● The task: Write out each record in full and exactly as given. Skip any pictures.

Extracted entries START

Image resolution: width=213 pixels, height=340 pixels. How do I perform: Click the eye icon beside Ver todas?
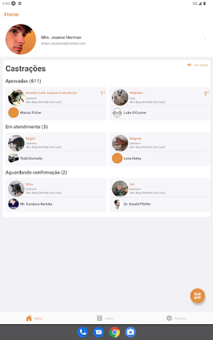pyautogui.click(x=189, y=65)
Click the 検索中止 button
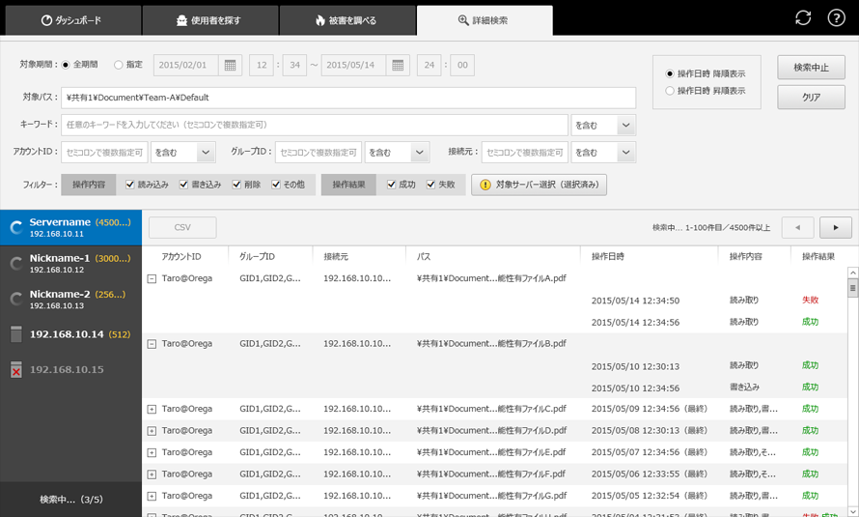Viewport: 859px width, 517px height. 811,68
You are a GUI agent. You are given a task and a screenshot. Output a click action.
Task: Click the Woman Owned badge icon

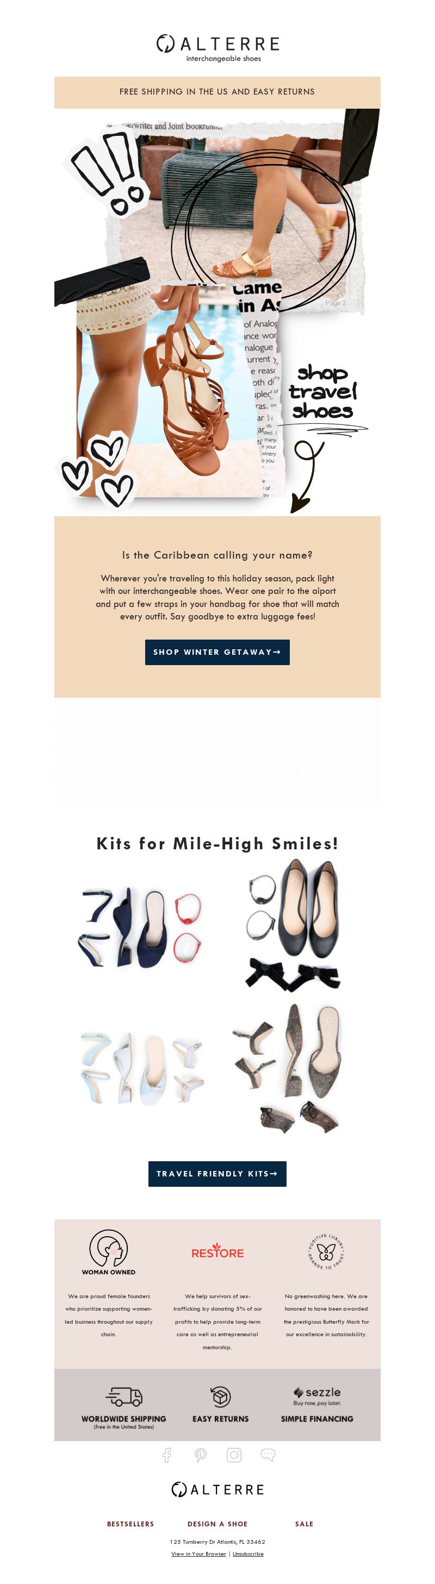click(x=108, y=1252)
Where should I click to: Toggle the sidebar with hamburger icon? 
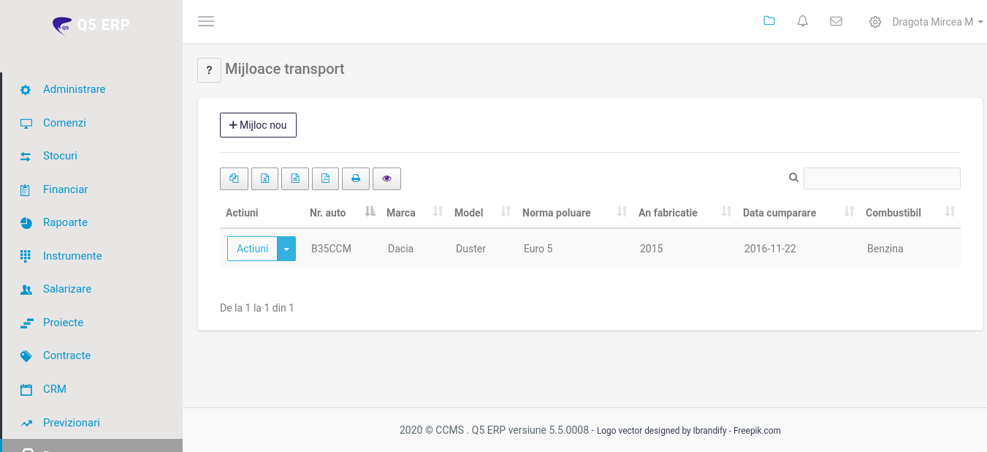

Extracted entries END

● Exercise response:
Image resolution: width=213 pixels, height=340 pixels. How do I perform: Click the eye icon beside Ver todas?
pyautogui.click(x=189, y=65)
Click the 検索中止 button
Viewport: 859px width, 517px height. 811,68
You are a GUI agent. You are given a task and a screenshot. Output a click action.
Task: Click the Woman Owned badge icon

click(x=108, y=1252)
Where should I click to: Toggle the sidebar with hamburger icon? 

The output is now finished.